Portal Backend (Platform Management Backend)
The Portal Backend provides the management APIs and business logic for platform administration and configuration propagation. In CIVITAS/CORE it persists the entities of the platform domain model, publishes events/models to the message bus, and enforces authorization (via the PDP). It is developed and maintained by the CIVITAS/CORE developement team.
Eclipse Fennec Model Atlas (Model Transformation & Linkage)
Eclipse Fennec Model Atlas is a model transformation and linkage component used to convert data models from various formats into a common representation and link them with related models. For that it uses the EMF framework. In CIVITAS/CORE it is used to validate and process datastructure and pipeline models so downstream components can be configured consistently.
Apicurio Registry (Model Versioning)
Apicurio Registry is an artifact/schema registry for storing and versioning models. In CIVITAS/CORE it is used as the persistence/versioning layer for models and their evolution over time. It uses Apache Kafka as a storage backend.
Data Flow Management
Apache Kafka (Message Bus)
Apache Kafka is a distributed event streaming platform. In CIVITAS/CORE it is used as the message bus to transport events, models and data in dataflows, enabling loosely coupled, event-driven data flow orchestration.
Redpanda Connect (Data Flow Orchestration + Connectors)
Redpanda Connect is a stream processing and connector framework for building ingestion and transformation pipelines.
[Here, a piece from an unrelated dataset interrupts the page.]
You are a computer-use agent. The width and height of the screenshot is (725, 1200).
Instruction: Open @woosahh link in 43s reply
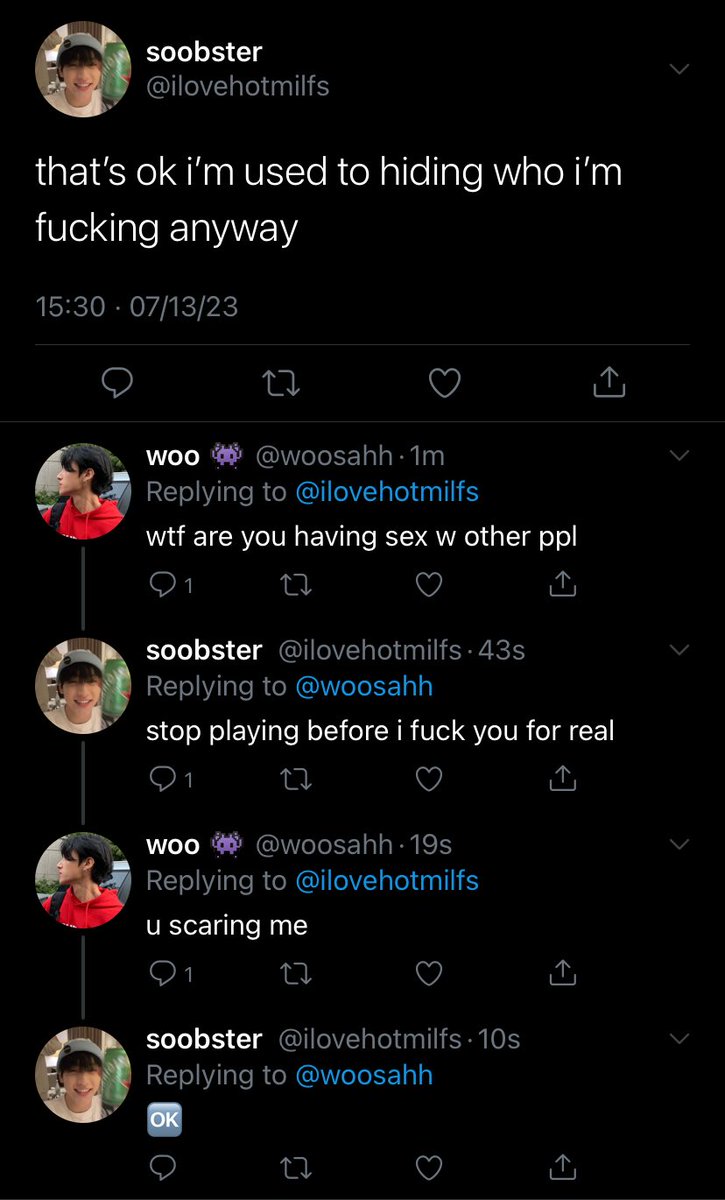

In CIVITAS/CORE it is used to implement dataset-defined data flows and to integrate external sources/sinks via connectors. For that, it orchestrates the data flows between components of the platform.
CloudNativePG (Postgres DB Operator)
CloudNativePG is a Kubernetes operator for running and managing PostgreSQL clusters. In CIVITAS/CORE it is used to provision and operate Postgres databases for platform components in a standardized, automated way.
Geoserver (OGC API Broker)
GeoServer is an open-source geospatial server that publishes spatial data via OGC standards such as WMS, WFS, etc. In CIVITAS/CORE it is used as the OGC API broker to expose geospatial datasets via standardized interfaces.
FROST-Server (SensorThings API Broker)
FROST-Server is a complete server implementation of the OGC SensorThings API. In CIVITAS/CORE it is used as the SensorThings API broker to store and serve IoT/sensor observations via STA.
FIWARE Stellio (NGSI-LD Broker)
Stellio is an NGSI-LD compatible context broker for managing and querying context information as linked data. In CIVITAS/CORE it is used as the NGSI-LD broker to ingest, store, and provide query access to NGSI-LD entities and relationships.
Data Presentation
Grafana (Dashboard Engine)
Grafana is an observability and dashboarding platform for metrics/logs/traces visualization. In CIVITAS/CORE it is used to build dashboard from payload data from datasets.
Apache Superset (Dashboard Engine)
Apache Superset is an open-source BI and data exploration platform. In CIVITAS/CORE it is used to explore datasets and build analytical dashboards on top of the exposed data interfaces.
Masterportal (Map Client)
Masterportal is an open-source, configurable web map client/geoportal framework. In CIVITAS/CORE it is used to visualize geospatial datasets and provide map-based exploration in the presentation layer.
Data Catalog (Metadata Catalog)
The Data Catalog is a a web interface that is used as the metadata catalog to search, explore and share public and private dataset metadata. In CIVITAS/CORE it is the user interface to not only present datasets but also enable re-use of datasets definitions and their data structures and data sources.